With Halloween right around the corner, University of Minnesota sociology graduate student Meghan Krausch took the opportunity to talk with her students about Halloween costumes that are racist or that perpetuate stereotypes. She was gracious enough to share the activity with us, which is below.
The goal of this lesson plan is to encourage students to consider how Halloween costumes reinforce hurtful stereotypes and white racial dominance in contemporary US society. It also serves a good case study of contemporary debates around race and representation in popular culture.
My course is on US Race Relations, and students were largely familiar with the premise of the discussion already, so I began with the following images and videos. Other courses may need to modify the activity to provide more introduction or basis for the lesson.
I showed a few images of “Indian” costumes, some racial/ethnic costumes for dogs, and a video of a comedy sketch involving blackface from the 1950s.
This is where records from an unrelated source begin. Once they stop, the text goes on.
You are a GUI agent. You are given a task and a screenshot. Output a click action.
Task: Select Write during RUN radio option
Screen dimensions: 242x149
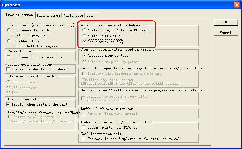pos(84,30)
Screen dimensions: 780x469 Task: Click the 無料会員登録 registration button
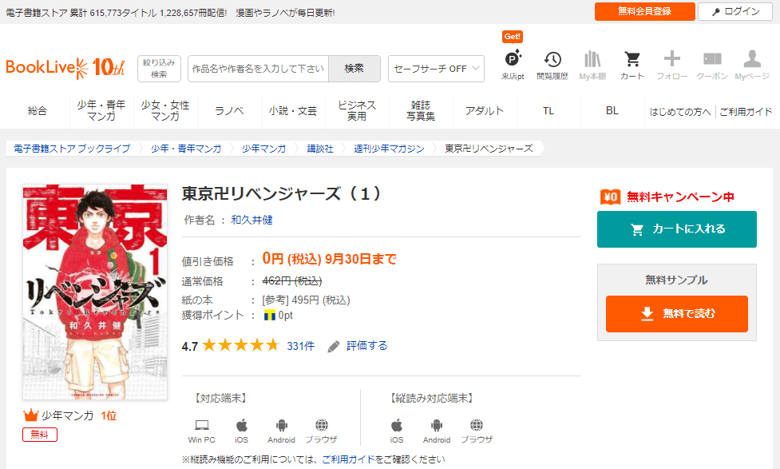[643, 11]
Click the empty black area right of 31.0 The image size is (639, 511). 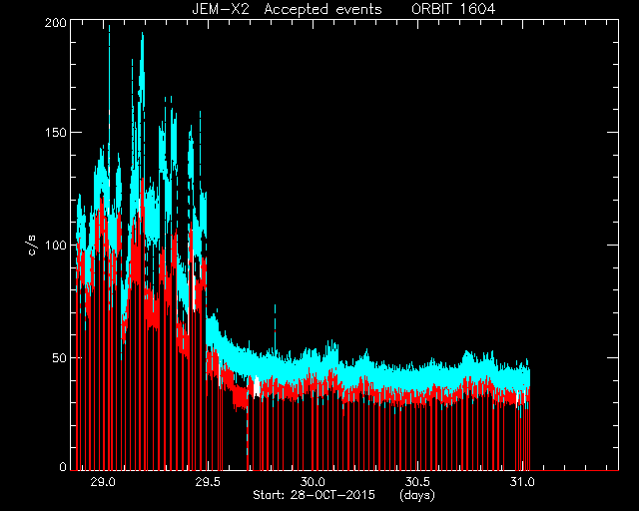click(575, 245)
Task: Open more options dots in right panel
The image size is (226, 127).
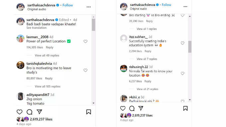Action: [x=185, y=7]
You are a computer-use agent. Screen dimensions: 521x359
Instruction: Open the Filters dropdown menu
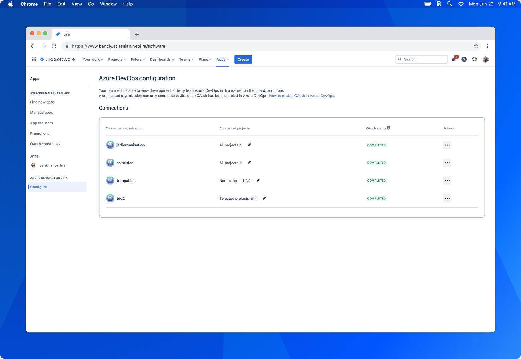(138, 59)
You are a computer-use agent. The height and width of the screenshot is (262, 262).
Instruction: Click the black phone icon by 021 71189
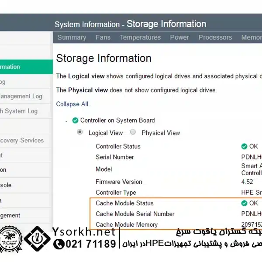[59, 244]
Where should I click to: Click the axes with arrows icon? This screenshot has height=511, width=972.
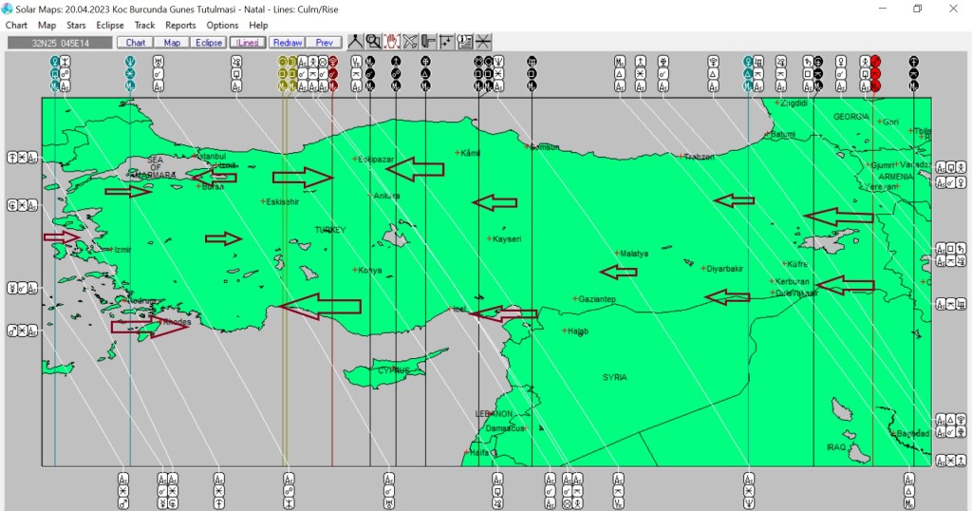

I warned them that the blackface video was very offensive and hurtful, but that I felt it was important for us all to know what “blackface” actually refers to—a specific kind of racist performance that was at one time very common in the US. Examples of such costumes and videos are easy to find on the internet—these are just the ones I happened to use:
I then passed out the following 4 short readings/blog posts on cultural appropriation and Halloween costumes:
I asked students to choose one of the readings to read all the way through and to get into groups of 4. The majority of students seemed to find the first reading from Native Appropriations most useful. Based on our class conversation, I would recommend the first two blog posts (the open letter from Native Appropriations and the commentary from Autostraddle), and maybe scratch the other two.
I asked the students to answer the following questions in their groups:
- List at least 3 reasons why dressing up as a member of another racial or ethnic group is hurtful and/or offensive.
- List at least 3 reasons why people continue to wear these costumes.
- Has anyone in the group had any personal experience (with friends or family, for example) with this situation?
- How does the larger social context matter when we think about this issue?
- Design and draw a costume that is not offensive.
We then used this small group discussion to launch us into a larger discussion, which especially focused on dilemmas and debates about how can do what. I focused the students on a few questions, including the role that power, domination, and the larger social context play in determining the difference between when whites dress up as others and when people of color do the same thing.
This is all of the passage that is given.